Required work: In the records below, count every line that contains the word "удобрение" and report only the total.

Dataset entries:
▼▼▼

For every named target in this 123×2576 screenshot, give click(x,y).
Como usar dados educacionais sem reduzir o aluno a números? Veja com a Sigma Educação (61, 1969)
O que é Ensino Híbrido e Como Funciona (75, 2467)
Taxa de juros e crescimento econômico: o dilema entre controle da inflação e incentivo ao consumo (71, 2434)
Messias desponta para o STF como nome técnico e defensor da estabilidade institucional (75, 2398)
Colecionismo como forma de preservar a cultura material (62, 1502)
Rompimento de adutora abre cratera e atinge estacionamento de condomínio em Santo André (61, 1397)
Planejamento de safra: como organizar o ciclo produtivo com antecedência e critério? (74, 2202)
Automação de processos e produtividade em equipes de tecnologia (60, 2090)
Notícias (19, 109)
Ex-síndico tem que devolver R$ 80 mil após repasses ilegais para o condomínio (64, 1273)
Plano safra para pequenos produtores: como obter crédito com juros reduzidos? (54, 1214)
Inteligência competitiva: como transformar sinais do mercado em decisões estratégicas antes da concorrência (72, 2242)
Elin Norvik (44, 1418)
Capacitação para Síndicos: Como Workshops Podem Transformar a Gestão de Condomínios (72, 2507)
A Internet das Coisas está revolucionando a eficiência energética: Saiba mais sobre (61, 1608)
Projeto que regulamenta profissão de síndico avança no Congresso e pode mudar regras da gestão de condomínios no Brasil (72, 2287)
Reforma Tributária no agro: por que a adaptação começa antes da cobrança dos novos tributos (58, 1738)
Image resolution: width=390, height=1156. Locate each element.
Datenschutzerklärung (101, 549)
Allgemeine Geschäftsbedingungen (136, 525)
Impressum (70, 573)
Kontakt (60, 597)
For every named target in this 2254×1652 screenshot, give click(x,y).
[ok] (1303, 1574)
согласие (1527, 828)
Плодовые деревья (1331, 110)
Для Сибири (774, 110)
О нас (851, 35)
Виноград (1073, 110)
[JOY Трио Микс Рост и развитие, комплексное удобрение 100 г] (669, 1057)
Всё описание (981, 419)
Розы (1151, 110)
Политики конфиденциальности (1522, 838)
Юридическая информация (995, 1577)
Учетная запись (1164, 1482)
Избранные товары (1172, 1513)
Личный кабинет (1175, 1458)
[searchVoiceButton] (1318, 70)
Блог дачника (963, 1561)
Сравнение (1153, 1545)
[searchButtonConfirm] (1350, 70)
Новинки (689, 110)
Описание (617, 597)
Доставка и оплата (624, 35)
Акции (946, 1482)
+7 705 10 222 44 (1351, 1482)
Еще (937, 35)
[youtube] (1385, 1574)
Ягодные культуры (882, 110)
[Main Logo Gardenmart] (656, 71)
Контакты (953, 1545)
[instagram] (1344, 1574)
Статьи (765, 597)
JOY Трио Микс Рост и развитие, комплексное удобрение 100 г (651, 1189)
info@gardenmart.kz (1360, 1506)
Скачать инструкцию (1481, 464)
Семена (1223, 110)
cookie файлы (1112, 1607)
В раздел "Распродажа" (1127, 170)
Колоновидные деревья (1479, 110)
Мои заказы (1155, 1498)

▲▲▲

Output of the task: 2